How to load one model's output as another model's parameters and do end-to-end optimization

Here is an abstract of this problem:

Assume we have two models named Encoder and Decoder respectively, where Encoder is like:

class Encoder:
    def __init__(self, n, dim):
        self.embedding_A = nn.Embedding(n, dim)   # create an embedding matrix with shape (n, dim)
    def forward(self):
        out_embeddings = .... # do something with self.embedding_A, and get a new matrix with same shape
        return out_embeddings

while the Decoder has a format:

class Decoder:
    def __init__(self, n, dim):
        self.embedding_B = nn.Embedding(n, dim)  # same shape as Encoder's output
    def forward(self):
        # do something with its self.embedding_B and return a loss for backward

now I want the Decoder’s self.embedding_B to take the output of Encoder (i.e., the out_embeddings), then make an end-to-end optimization from Decoder’s output to Encoder’s self.embedding_A.

I know an easy way is changing the codes and directly using Encoder’s result as an input of Decoder.forward(). However, my Decoder model is too complex, making such a change is difficult.

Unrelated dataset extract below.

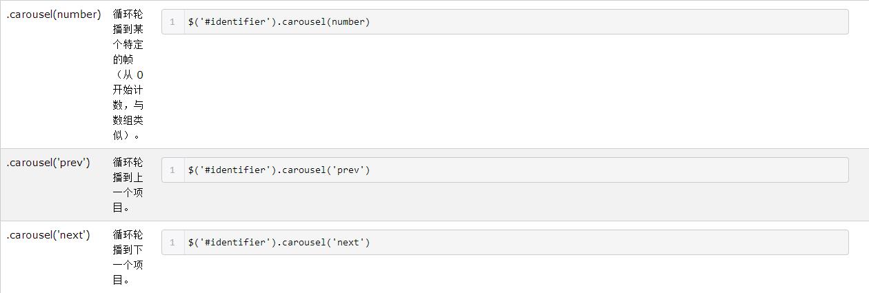
Task: Click line number 1 of carousel(number) snippet
Action: point(172,22)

Is there a possible way to load Encoder’s output (i.e., the out_embeddings) into Decoder’s self.embedding_B and chain two models together? In this way, the backward optimization is expected to start with Decoder’s output, go back to the self.embedding_B, then goes further back to optimize Encoder’s self.embedding_A

I have tried using some codes like

# *encoder* is an instance of class *Encoder*
# *decoder* is an instance of class *Decoder*

out_embedings = encoder(...) =  # my 1st try
decoder.embeddings_B = nn.Parameters(out_embeddings)  # my 2nd try

but both cannot make the back-optimization reach to encoder.embedding_A. Are there any ways to do that by this direct assigning?


  • We will have to remove the embedding parameter in the Decoder init and accept it as part of the Decoder forward function

  • We will have to get the input indices in the Decoder Forward as well so that we know which embedding value to use for the processing

import numpy as np
import pandas as pd
import time
import torch
import torch.nn as nn
import torch.nn.functional as F
import torch.optim as optim
from torch.autograd import Variable

class Encoder(nn.Module):
    def __init__(self, num_indices):
        super(Encoder, self).__init__()
        self.embedding = nn.Embedding(num_indices, 100) 
        self.l1 = nn.Linear(200+100, 64)
        self.l2 = nn.Linear(64, 32)
        self.b1 = nn.BatchNorm1d(64)
        self.b2 = nn.BatchNorm1d(32)
    def forward(self, x, indices):
        cur_embedding = self.embedding(indices)
        x = torch.hstack((x, cur_embedding))
        x = F.relu(self.b1(self.l1(x)))
        x = self.b2(self.l2(x))
        return x, self.embedding

class Decoder(nn.Module):
    def __init__(self):
        super(Decoder, self).__init__()
        self.l1 = nn.Linear(100 + 32, 200)
        self.b1 = nn.BatchNorm1d(200)
    def forward(self, x, embedding, indices):
        self.embedding_B = embedding(indices)
        x= torch.hstack((x, self.embedding_B))
        x = self.b1(self.l1(x))
        return x
num_indices = 100
a = pd.DataFrame(np.random.randint(num_indices, size=(1000)), columns=['index'])
a['vector'] = np.random.rand(1000, 200).tolist()

encoder = Encoder(num_indices)
decoder = Decoder()

print("Models compiled")

loss = torch.nn.MSELoss()
optimizer = optim.Adam(list(encoder.parameters()) + list(decoder.parameters()), lr=0.001)

X = torch.FloatTensor(a['vector'].values.tolist())
indices = torch.LongTensor(a['index'].values.tolist())

for cur_epoch in range(10):
    encoder_output, embeddings = encoder(X, indices)
    decoder_output = decoder(encoder_output, embeddings, indices)
    cur_loss = loss(decoder_output, X)
    print("Epoch {0} Loss is {1}".format(cur_epoch, cur_loss.item()))